Relevant factors that may support a finding that a person acts, or could reasonably be expected to act, in accordance with the taxpayer's directions or wishes, or in concert with the taxpayer, include:
· the existence of a close family relationship between the parties
· the lack of any formal agreement or formal relationship between the parties dictating how the parties are to act in relation to each other
· the likelihood that the way the parties act, or could reasonably be expected to act, in relation to each other would be based on the relationship between the parties rather than on formal agreements or legal or fiduciary obligations
· the actions of the parties.
Generally, another business would not be acting in concert with you if they:
· have different employees
· have different business premises
· have separate bank accounts
· do not consult you on business matters
· conduct their business affairs independently in all regards.
In your case, there is a relationship that constitutes a relationship of control or influence through individuals who have links to both you and OC. The spouse controls you (FT) and is a director and majority shareholder in OC, and the majority of the shareholders in OC are your beneficiaries.
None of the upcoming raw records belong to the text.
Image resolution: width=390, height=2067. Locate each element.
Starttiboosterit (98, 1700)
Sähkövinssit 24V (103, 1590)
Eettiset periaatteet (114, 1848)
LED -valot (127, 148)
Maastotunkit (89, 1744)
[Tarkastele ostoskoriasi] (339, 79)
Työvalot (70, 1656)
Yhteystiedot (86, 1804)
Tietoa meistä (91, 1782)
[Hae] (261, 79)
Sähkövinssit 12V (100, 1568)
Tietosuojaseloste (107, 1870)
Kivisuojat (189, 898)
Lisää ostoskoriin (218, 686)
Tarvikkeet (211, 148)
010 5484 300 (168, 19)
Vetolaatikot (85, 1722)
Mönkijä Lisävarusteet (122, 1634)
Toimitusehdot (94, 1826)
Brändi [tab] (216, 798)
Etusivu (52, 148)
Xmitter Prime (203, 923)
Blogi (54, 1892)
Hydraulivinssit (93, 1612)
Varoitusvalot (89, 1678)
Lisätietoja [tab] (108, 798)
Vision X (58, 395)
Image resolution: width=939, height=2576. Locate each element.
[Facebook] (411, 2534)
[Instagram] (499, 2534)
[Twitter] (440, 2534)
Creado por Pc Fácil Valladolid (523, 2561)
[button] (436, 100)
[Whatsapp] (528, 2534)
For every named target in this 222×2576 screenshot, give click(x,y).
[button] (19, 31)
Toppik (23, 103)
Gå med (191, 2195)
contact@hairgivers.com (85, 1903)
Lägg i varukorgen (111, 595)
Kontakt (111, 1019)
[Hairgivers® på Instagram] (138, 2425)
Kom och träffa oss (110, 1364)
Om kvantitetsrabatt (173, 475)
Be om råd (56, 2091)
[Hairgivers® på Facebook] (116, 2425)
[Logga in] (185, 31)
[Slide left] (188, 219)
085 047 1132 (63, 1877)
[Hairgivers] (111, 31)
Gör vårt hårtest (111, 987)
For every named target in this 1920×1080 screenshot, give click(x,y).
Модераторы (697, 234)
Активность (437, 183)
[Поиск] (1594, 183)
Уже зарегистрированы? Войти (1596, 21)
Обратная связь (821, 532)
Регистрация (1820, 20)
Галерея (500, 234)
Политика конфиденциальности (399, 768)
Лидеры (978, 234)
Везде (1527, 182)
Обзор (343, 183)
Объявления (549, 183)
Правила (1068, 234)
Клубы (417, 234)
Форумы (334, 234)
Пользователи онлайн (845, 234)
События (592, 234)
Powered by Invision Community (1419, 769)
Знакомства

The only reason you acquired commercial business premises was for use in the business conducted by OC. The property was purchased by the FT and not by OC or its individual shareholders/directors for asset protection purposes.
While there is a formal lease agreement in place you do not strictly enforce it, allowing OC extensions of time to pay rent on a number of occasions. In addition, the amount of rent charged is at the low end of an acceptable commercial rate.
You carried out improvements to better accommodate OC's business. Also, due to the FT's limited excess cash flow available for property improvements, OC made a number of improvements to the property during its tenancy. OC has also paid various other debts on behalf of the FT due to its limited cash flow.
As the FT does not carry on a business it does not have any employees or business premises. While there is no formal agreement in place, OC provides services to the FT including storing and holding all the FT's financial documentation and data at their business premises, and having their employee's deal with the FT's affairs such as maintaining its bank account (including receipting and paying all transactions), collecting mail and other administration services. OC receives no remuneration from the FT for time spent on the FT's affairs.
Having regard to the above factors it is accepted that OC acts in accordance with the FT's directions or wishes, or in concert with the FT, in relation to OC's business affairs. As such, OC is considered to be an affiliate of the FT under section 328-130 of the Income Tax Assessment Act 1997.